## READING PASSAGE:
>>>>

How much do you really care that the thing you order from in a fast food joint is a person?
I'd prefer a person. You can talk to people if there's a question that needs asking. That's the same reason I prefer to be served by a real person in the bank.
 
Well, you nailed the idea then Valka. I couldn't come up with a more accurate picture for the thought.
 
Do they what? Are you saying that there is an advanced society that functions without an economy?

I mean do they have to? Money is a means to fairly assign goods in a world where scarcity exists while reducing the liquidity problems a barter economy would have.

What we're talking about though, whether through replicators, automation, or a fully computerized/algorithm-derived command economy would be one in which none of those challenges exist. With no scarcity there's no need for money - everybody gets what they want, when they want immediately. With a perfectly functioning command economy there's no demand - needs are identified and met before they arise. In either case money is unnecessary, and there's (theoretically) no corruption or inefficiencies muddying up the system.

Just because something exists today, and has existed for a long time, doesn't mean it has to necessarily exist. People once thought Kings were an intrinsic, inseparable part of a stable, functioning government and we've got by just fine for the last 3 centuries without one.
 
I think you are incorrect about the function of money (it couldn't have arisen to deal with the complexity of a barter economy, because there was never any such thing as a barter economy) - but you may be right that money would disappear under conditions such as those you've laid out here.
The most I can say is I don't think it is so straightforward as "money arose to fulfill functions x, y, and z, and when these functions are obsolete money will disappear." Even when functionalism can be applied to cultural and social objects, they tend to take on a life of their own, and to persist long after the original function is obviated.

<<<<

[Excerpts from the dataset]

>>>>

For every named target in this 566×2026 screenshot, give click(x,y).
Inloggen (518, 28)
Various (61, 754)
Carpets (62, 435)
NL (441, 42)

<<<<

## THINGS TO DO:
**A)** In the discussion of money and automation, what reason does the first reply give for preferring to order from a person?
**B)** List the means the discussion of money and automation names through which an economy free of scarcity-related challenges could come about.
**C)** Carry the discussion of money and automation on past its final sentence.

## RESPONSES IN ORDER:
**A)** You can talk to people if there's a question that needs asking.

**B)** Replicators, automation, and a fully computerized/algorithm-derived command economy.

**C)**
Well yes. This is why I think this period is going to be so traumatic. We're not talking a simple adjustment of the system: we're talking a total paradigmatic shift here. A complete realignment of ideology happening at a global scale. I think what you're describing - the system continuing even when its effectiveness seems increasingly farcical - is more or less what's happening now. We're still in the early stages, but even now we can see the system contorting itself into bizarre shapes to maintain the status quo. We can see it in certain sectors, particularly things like the music industry and software where value can at times be difficult to quantify and scarcity - bandwidth and server demands aside - isn't really much of an issue. We can kind of see it with food too, where the world produces more than enough to feed everyone, and logistics are more or less good enough to do so, but the system doesn't allow this to happen resulting in massive wastage. We're in a period of ever-growing wealth inequality, and that trend is going to continue as automation empowers the automators at the expense of everybody else which will eventually create a world where capitalism simply does not work, and at that point, something's gotta break.
 
What we're talking about though, whether through replicators, automation, or a fully computerized/algorithm-derived command economy would be one in which none of those challenges exist. With no scarcity there's no need for money - everybody gets what they want, when they want immediately.

I can think of a couple exceptions to this. There would still be for example a limited amount of space at {place X}. If you want to go to Machu Picchu on vacation, how will you pay for it? Not everyone can go - there is only so much space available per day. Isn't that scarcity, implying that you will need to exchange something of value in order to book your spot?

Also, what about services? Those are scarce, limited by the number of people who are able to perform the task and are willing to do so.